◆ Materials provided ◆
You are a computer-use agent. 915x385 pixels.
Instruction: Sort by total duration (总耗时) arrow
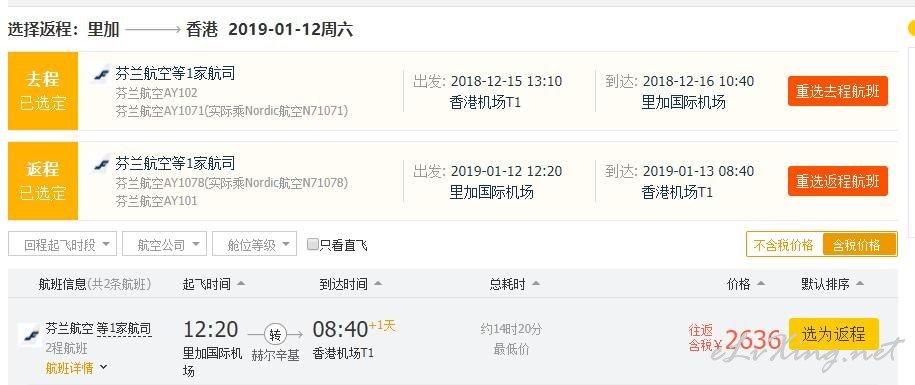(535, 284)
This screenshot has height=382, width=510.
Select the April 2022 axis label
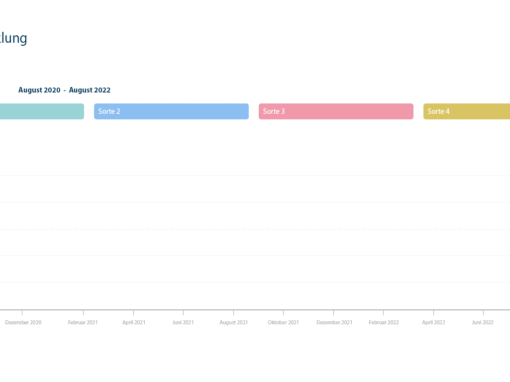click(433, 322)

---

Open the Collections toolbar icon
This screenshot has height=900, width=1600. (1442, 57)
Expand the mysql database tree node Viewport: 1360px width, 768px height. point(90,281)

...

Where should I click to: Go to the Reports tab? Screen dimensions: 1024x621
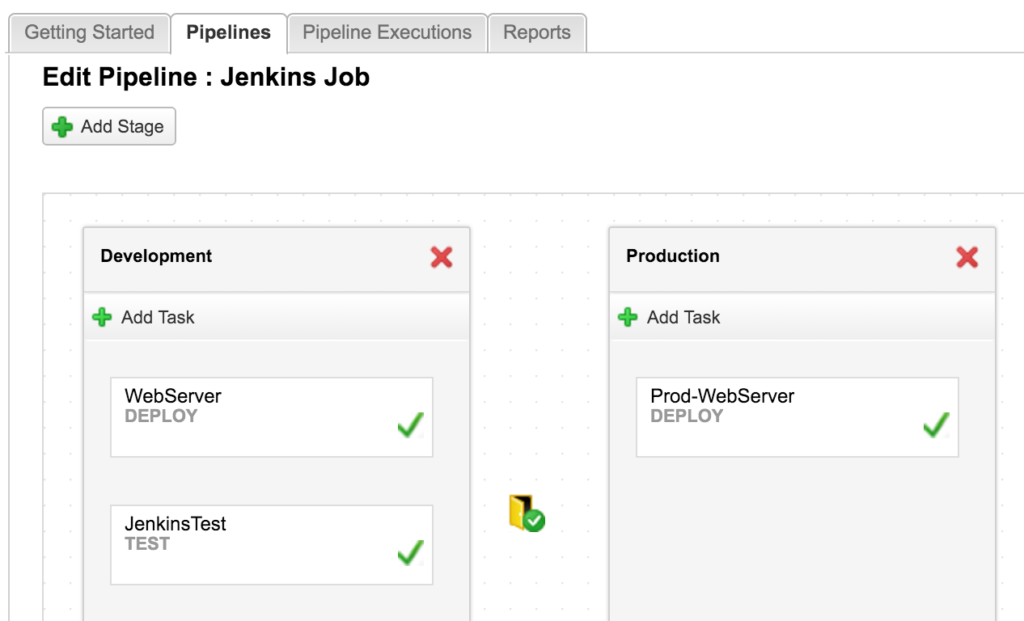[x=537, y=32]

◆ Work instructions ◆
Go to the line in the material above that contains "Open the Collections toolbar icon" and copy exactly from there through the line that contains "Expand the mysql", stopping after it.

◆ Output for this task ◆
Open the Collections toolbar icon
This screenshot has height=900, width=1600. (1442, 57)
Expand the mysql database tree node Viewport: 1360px width, 768px height. point(90,281)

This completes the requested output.